Electron-Phonon Interaction Effects in the Spectra of Hydrogenated, Deuterated, and Tritiated Crystals of Calcium and Strontium Fluorides Containing Cerium

Abstract

Spectroscopic measurements of cerium-hydride, cerium-deuteride, and cerium-tritide ion pairs in calcium and strontium fluoride crystals are reported. The local-mode spectrum of the hydride ion shows a splitting of the doubly degenerate vibration which is attributed to electron-phonon interaction effects between the cerium $4f$ electronic states and the hydride-ion local-mode phonons. A dipole moment of $1.1e{a}_0$ for the hydride ion, where $a_0$ is the Bohr radius, is postulated to explain the observed local-mode spectrum.

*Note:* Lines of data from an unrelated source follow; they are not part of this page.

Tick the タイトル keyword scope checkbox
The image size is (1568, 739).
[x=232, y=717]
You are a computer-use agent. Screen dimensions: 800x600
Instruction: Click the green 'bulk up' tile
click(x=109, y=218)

The electronic lines of the tetragonal cerium-hydride ion pairs display large isotope shifts of 23. 8 and 35. 1 ${\mathrm{cm}}^{-1\mathrm{}}$ for hydrogen to deuterium and hydrogen to tritium, respectively. Only the nondegenerate vibration of the hydride ion appears in the vibronic spectrum of the $4f\to 5d$ transition of cerium and has a higher frequency when coupled to the cerium-ion $5d$ electronic state than to the $4f$ electronic states. The intensity of these vibronics relative to their parent electronic lines is quantitatively explained on a configuration-coordinate model. Both the electronic line isotope shifts and the vibronic frequency shifts are attributed to electron—local-mode-phonon interaction effects in the cerium-ion $5d$ electronic state. A quantitative model for the electron—local-mode-phonon interaction with point-charge and dipolar interactions between the cerium ion and the hydride ion is set up and includes anharmonic effects. This model successfully explains the vibronic splitting in the local-mode spectrum, the occurrence of only one local-mode frequency in the vibronic spectrum of the cerium $4f\to 5d$ transition, and the relative intensity of these lines, but is unsuccessful in explaining the magnitude or sign of the observed isotopic effects. The estimated electronic line isotope shifts are ¼ the magnitude of the observed shifts and of opposite sign.